A better and more portable approach (you have some inherent non-portability by starting from a not clearly specified binary file format), would be:
std::vector<int> swap_and_sort_int_pairs(const unsigned char buffer[], size_t buflen) {
const size_t intsz = sizeof(int);
// We have to assume that the binary format in buffer is compatible with our int representation
// we also require an even number of integers
assert(buflen % (2*intsz) == 0);
// load pairwise
std::vector< std::pair<int,int> > pairs;
pairs.reserve(buflen/(2*intsz));
for (const unsigned char* bufp=buffer; bufp<buffer+buflen; bufp+= 2*intsz) {
// It would be better to have a more portable binary -> int conversion
int first_value = *reinterpret_cast<int*>(bufp);
int second_value = *reinterpret_cast<int*>(bufp + intsz);
// swap each pair here
pairs.emplace_back( second_value, firstvalue );
}
// less<pair<..>> does lexicographical ordering, which is what you are looking ofr
std::sort(pairs.begin(), pairs.end());
// convert back to linear vector
std::vector<int> result;
result.reserve(2*pairs.size());
for (auto& entry : pairs) {
result.push_back(entry.first);
result.push_back(entry.second);
}
return result;
}
Both the inital parse/swap pass (which you need anyway) and the final conversion are O(N), so the total complexity is still (O(N log(N)).
If you can continue to work with pairs, you can save the final conversion. The other way to save that conversion would be to use a hand-coded sort with two-int strides and two-int swap: much more work - and possibly still hard to get as efficient as a well-tuned library sort.
Do one thing at a time. First, give your data some *struct*ure.

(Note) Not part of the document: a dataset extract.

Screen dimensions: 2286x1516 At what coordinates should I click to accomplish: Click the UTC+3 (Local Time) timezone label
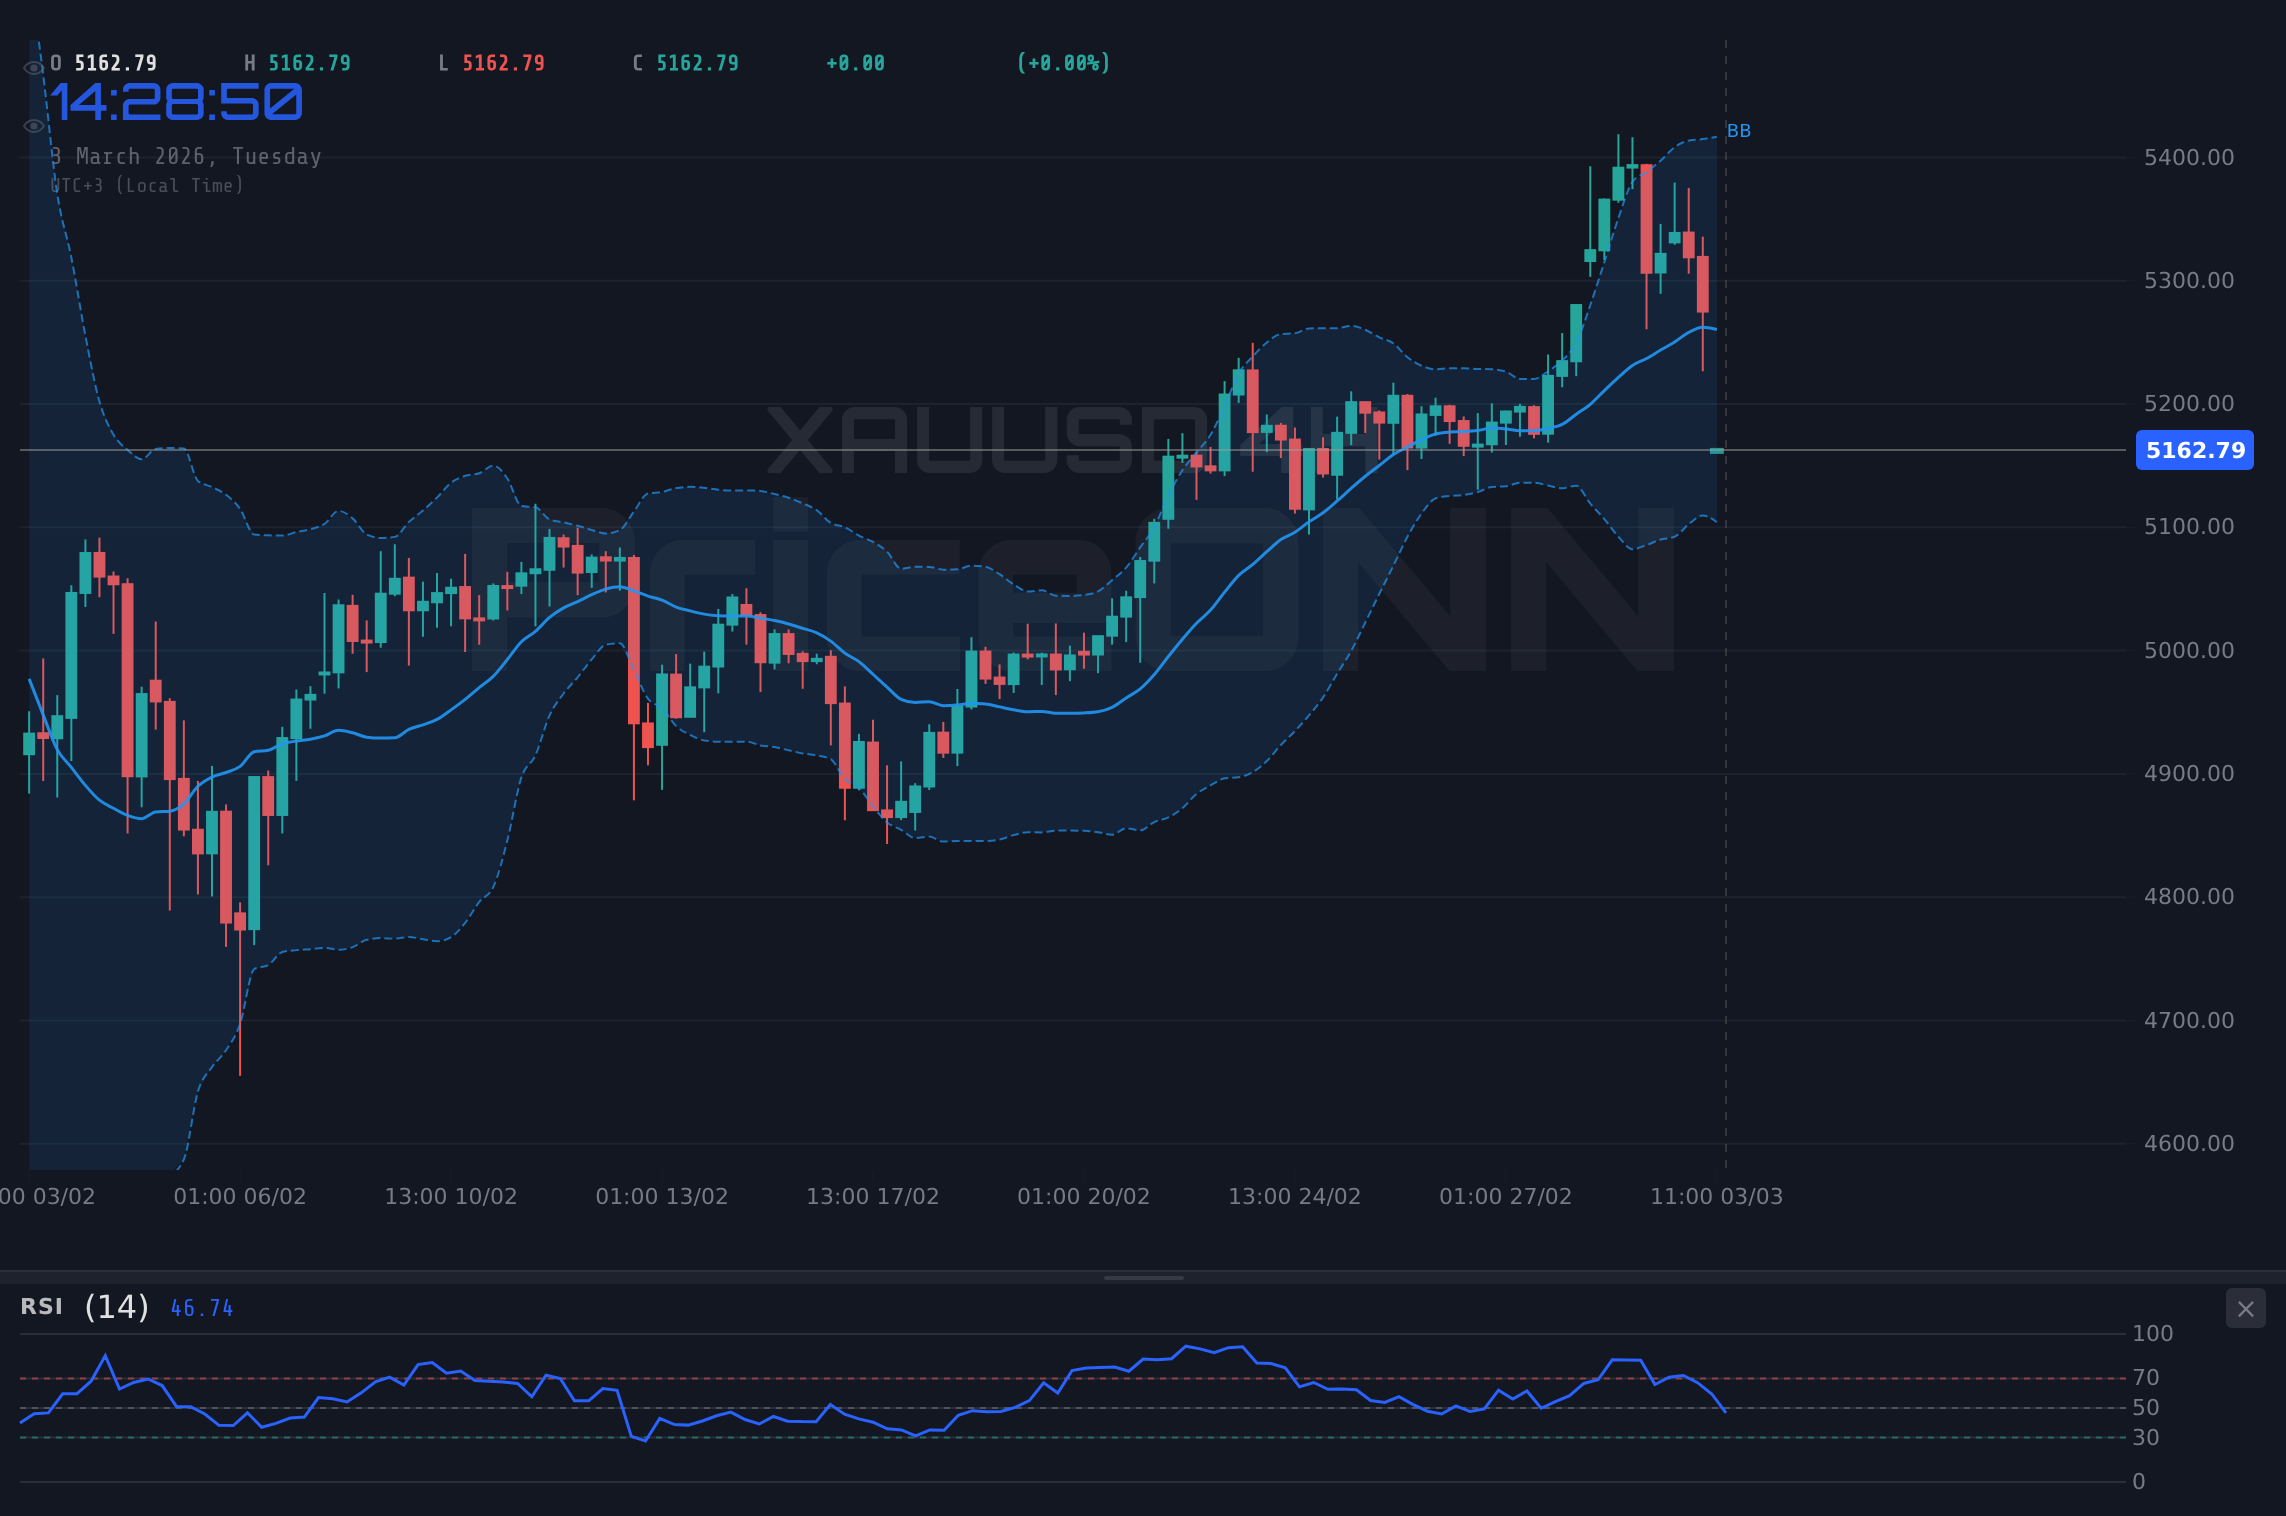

It seems that each 8 byte form a unit of the
form
struct unit {
int key;
int value;
}
If the endianness is right, you can do this in O(1) with a reinterpret_cast. If it isn't, you'll have to live with a O(n) conversion effort. Both vanish compared to the O(n log n) search effort.
When you have an array of these units, you can use std::sort like:
bool compare_units(const unit& a, const unit& b) {
return a.key < b.key;
}
std::sort(array, length, compare_units);
The key to this solution is that you do the "swapping" and byte-interpretation first and then do the sorting.